Nasza Loteria SR - pasek na kartach artykułów

Bezdomne psy spędzą święta w nowym domu

Joanna Barczykowska
Kilkutygodniowy york znalazł nowy dom w jeden dzień
Kilkutygodniowy york znalazł nowy dom w jeden dzień Schronisko
Na nowy dom czekają miesiącami, a nawet latami. Niektóre straciły już nadzieję, że kiedyś opuszczą mury schroniska. Bo są za stare, mają trudny charakter, albo trudną przeszłość. Te święta pokazały jednak, że są jeszcze ludzie, którzy chcą pokochać zwierzęta bezinteresownie. Nawet te stare, chore, trudne do ułożenia. W ostatnim tygodniu łódzkie schronisko przy ul. Marmurowej przeprowadziło rekordową liczbę adopcji. Nowy dom znalazło 40 bezdomnych zwierząt.

Tylko w sobotę, kiedy w schronisku w Łodzi zorganizowano Wigilię dla pupili przeprowadzono 18 adopcji - właścicieli znalazły 4 koty i 14 psów.

• **WYMAGANIA ZADANIA**
Proszę przepisać dosłownie fragment artykułu o adopcjach w łódzkim schronisku, od słów „Bezdomne psy spędzą” aż do słów „koty i 14 psów.” włącznie. Należy opierać się wyłącznie na powyższym artykule.

• **DOSTARCZONE DANE**
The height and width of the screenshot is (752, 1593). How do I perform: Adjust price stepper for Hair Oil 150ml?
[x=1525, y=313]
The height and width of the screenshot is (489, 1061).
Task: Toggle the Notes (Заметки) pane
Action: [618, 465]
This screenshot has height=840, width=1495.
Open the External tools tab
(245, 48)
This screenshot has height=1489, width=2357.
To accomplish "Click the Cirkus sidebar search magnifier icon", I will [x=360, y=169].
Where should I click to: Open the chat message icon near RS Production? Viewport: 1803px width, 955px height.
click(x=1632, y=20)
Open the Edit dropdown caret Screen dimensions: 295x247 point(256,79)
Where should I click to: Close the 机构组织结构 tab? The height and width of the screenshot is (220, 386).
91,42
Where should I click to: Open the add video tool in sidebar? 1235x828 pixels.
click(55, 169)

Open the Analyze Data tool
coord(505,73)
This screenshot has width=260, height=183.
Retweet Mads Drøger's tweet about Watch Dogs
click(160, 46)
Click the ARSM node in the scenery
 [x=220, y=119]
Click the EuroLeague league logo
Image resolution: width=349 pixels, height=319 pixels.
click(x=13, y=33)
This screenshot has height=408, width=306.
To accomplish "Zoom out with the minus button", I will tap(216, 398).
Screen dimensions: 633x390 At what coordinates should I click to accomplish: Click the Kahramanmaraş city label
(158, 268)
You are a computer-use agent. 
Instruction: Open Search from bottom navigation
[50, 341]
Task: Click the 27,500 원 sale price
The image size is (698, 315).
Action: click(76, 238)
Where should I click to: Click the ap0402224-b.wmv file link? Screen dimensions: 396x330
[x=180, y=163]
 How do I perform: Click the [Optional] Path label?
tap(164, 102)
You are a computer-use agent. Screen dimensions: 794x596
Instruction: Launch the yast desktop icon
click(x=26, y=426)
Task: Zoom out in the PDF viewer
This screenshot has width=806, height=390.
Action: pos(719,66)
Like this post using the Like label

• **WYKONANE ZADANIE**
Bezdomne psy spędzą święta w nowym domu

Joanna Barczykowska
Kilkutygodniowy york znalazł nowy dom w jeden dzień
Kilkutygodniowy york znalazł nowy dom w jeden dzień Schronisko
Na nowy dom czekają miesiącami, a nawet latami. Niektóre straciły już nadzieję, że kiedyś opuszczą mury schroniska. Bo są za stare, mają trudny charakter, albo trudną przeszłość. Te święta pokazały jednak, że są jeszcze ludzie, którzy chcą pokochać zwierzęta bezinteresownie. Nawet te stare, chore, trudne do ułożenia. W ostatnim tygodniu łódzkie schronisko przy ul. Marmurowej przeprowadziło rekordową liczbę adopcji. Nowy dom znalazło 40 bezdomnych zwierząt.

Tylko w sobotę, kiedy w schronisku w Łodzi zorganizowano Wigilię dla pupili przeprowadzono 18 adopcji - właścicieli znalazły 4 koty i 14 psów.